**JOB**
Please repeat every one of the entries below word for word, without changing anything.

─── DATA ROWS ───

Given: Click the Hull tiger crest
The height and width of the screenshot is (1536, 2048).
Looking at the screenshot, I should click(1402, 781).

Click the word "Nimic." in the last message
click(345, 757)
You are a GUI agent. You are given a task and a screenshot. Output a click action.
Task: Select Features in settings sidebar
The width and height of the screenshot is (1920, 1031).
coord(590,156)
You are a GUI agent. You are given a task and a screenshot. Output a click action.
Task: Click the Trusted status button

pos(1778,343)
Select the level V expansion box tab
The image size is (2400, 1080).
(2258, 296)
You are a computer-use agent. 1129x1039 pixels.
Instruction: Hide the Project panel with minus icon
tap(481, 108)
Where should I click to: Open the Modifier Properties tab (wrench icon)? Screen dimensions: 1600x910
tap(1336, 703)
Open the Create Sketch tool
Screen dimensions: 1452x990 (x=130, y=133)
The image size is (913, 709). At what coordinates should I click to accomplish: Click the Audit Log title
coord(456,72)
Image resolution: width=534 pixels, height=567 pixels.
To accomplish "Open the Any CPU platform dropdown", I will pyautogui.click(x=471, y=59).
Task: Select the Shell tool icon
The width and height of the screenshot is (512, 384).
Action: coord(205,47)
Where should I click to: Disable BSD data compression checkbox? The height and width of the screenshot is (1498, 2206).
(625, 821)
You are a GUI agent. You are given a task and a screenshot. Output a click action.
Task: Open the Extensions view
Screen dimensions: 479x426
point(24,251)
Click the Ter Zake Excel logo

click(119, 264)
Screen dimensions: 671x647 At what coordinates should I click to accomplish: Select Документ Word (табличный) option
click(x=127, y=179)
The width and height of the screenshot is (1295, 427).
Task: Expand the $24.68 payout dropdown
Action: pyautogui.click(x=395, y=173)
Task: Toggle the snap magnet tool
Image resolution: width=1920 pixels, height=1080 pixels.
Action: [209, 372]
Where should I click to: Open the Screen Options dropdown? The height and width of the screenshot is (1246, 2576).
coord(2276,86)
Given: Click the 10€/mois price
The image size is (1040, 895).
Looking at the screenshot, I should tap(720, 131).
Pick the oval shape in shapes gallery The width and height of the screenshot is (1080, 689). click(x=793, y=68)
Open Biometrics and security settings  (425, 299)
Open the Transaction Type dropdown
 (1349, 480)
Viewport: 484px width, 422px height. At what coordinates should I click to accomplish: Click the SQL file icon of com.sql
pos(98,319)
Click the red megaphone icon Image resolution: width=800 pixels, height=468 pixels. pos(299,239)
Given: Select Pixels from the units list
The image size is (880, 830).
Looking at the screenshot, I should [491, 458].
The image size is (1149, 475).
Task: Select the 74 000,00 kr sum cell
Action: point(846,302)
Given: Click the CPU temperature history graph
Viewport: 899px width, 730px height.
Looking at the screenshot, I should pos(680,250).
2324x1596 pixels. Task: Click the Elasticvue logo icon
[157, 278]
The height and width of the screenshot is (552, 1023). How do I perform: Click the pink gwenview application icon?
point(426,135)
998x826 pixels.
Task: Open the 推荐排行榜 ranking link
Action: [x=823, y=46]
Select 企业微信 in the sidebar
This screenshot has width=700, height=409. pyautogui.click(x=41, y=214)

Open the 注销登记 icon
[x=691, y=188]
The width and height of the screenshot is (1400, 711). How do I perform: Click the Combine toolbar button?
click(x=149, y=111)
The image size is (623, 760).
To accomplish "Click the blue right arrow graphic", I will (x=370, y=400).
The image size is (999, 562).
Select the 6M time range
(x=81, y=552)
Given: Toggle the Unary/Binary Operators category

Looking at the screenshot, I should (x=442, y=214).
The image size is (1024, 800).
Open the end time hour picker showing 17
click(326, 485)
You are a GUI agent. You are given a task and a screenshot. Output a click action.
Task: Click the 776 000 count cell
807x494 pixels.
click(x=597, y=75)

───

**THE COMPLETED TASK**
Given: Click the Hull tiger crest
The height and width of the screenshot is (1536, 2048).
Looking at the screenshot, I should click(1402, 781).

Click the word "Nimic." in the last message
click(345, 757)
You are a GUI agent. You are given a task and a screenshot. Output a click action.
Task: Select Features in settings sidebar
The width and height of the screenshot is (1920, 1031).
coord(590,156)
You are a GUI agent. You are given a task and a screenshot. Output a click action.
Task: Click the Trusted status button

pos(1778,343)
Select the level V expansion box tab
The image size is (2400, 1080).
(2258, 296)
You are a computer-use agent. 1129x1039 pixels.
Instruction: Hide the Project panel with minus icon
tap(481, 108)
Where should I click to: Open the Modifier Properties tab (wrench icon)? Screen dimensions: 1600x910
tap(1336, 703)
Open the Create Sketch tool
Screen dimensions: 1452x990 (x=130, y=133)
The image size is (913, 709). At what coordinates should I click to accomplish: Click the Audit Log title
coord(456,72)
Image resolution: width=534 pixels, height=567 pixels.
To accomplish "Open the Any CPU platform dropdown", I will pyautogui.click(x=471, y=59).
Task: Select the Shell tool icon
The width and height of the screenshot is (512, 384).
Action: coord(205,47)
Where should I click to: Disable BSD data compression checkbox? The height and width of the screenshot is (1498, 2206).
(625, 821)
You are a GUI agent. You are given a task and a screenshot. Output a click action.
Task: Open the Extensions view
Screen dimensions: 479x426
point(24,251)
Click the Ter Zake Excel logo

click(119, 264)
Screen dimensions: 671x647 At what coordinates should I click to accomplish: Select Документ Word (табличный) option
click(x=127, y=179)
The width and height of the screenshot is (1295, 427).
Task: Expand the $24.68 payout dropdown
Action: pyautogui.click(x=395, y=173)
Task: Toggle the snap magnet tool
Image resolution: width=1920 pixels, height=1080 pixels.
Action: [209, 372]
Where should I click to: Open the Screen Options dropdown? The height and width of the screenshot is (1246, 2576).
coord(2276,86)
Given: Click the 10€/mois price
The image size is (1040, 895).
Looking at the screenshot, I should tap(720, 131).
Pick the oval shape in shapes gallery The width and height of the screenshot is (1080, 689). click(x=793, y=68)
Open Biometrics and security settings  (425, 299)
Open the Transaction Type dropdown
 (1349, 480)
Viewport: 484px width, 422px height. At what coordinates should I click to accomplish: Click the SQL file icon of com.sql
pos(98,319)
Click the red megaphone icon Image resolution: width=800 pixels, height=468 pixels. pos(299,239)
Given: Select Pixels from the units list
The image size is (880, 830).
Looking at the screenshot, I should [491, 458].
The image size is (1149, 475).
Task: Select the 74 000,00 kr sum cell
Action: point(846,302)
Given: Click the CPU temperature history graph
Viewport: 899px width, 730px height.
Looking at the screenshot, I should pos(680,250).
2324x1596 pixels. Task: Click the Elasticvue logo icon
[157, 278]
The height and width of the screenshot is (552, 1023). How do I perform: Click the pink gwenview application icon?
point(426,135)
998x826 pixels.
Task: Open the 推荐排行榜 ranking link
Action: [x=823, y=46]
Select 企业微信 in the sidebar
This screenshot has width=700, height=409. pyautogui.click(x=41, y=214)

Open the 注销登记 icon
[x=691, y=188]
The width and height of the screenshot is (1400, 711). How do I perform: Click the Combine toolbar button?
click(x=149, y=111)
The image size is (623, 760).
To accomplish "Click the blue right arrow graphic", I will (x=370, y=400).
The image size is (999, 562).
Select the 6M time range
(x=81, y=552)
Given: Toggle the Unary/Binary Operators category

Looking at the screenshot, I should (x=442, y=214).
The image size is (1024, 800).
Open the end time hour picker showing 17
click(326, 485)
You are a GUI agent. You are given a task and a screenshot. Output a click action.
Task: Click the 776 000 count cell
807x494 pixels.
click(x=597, y=75)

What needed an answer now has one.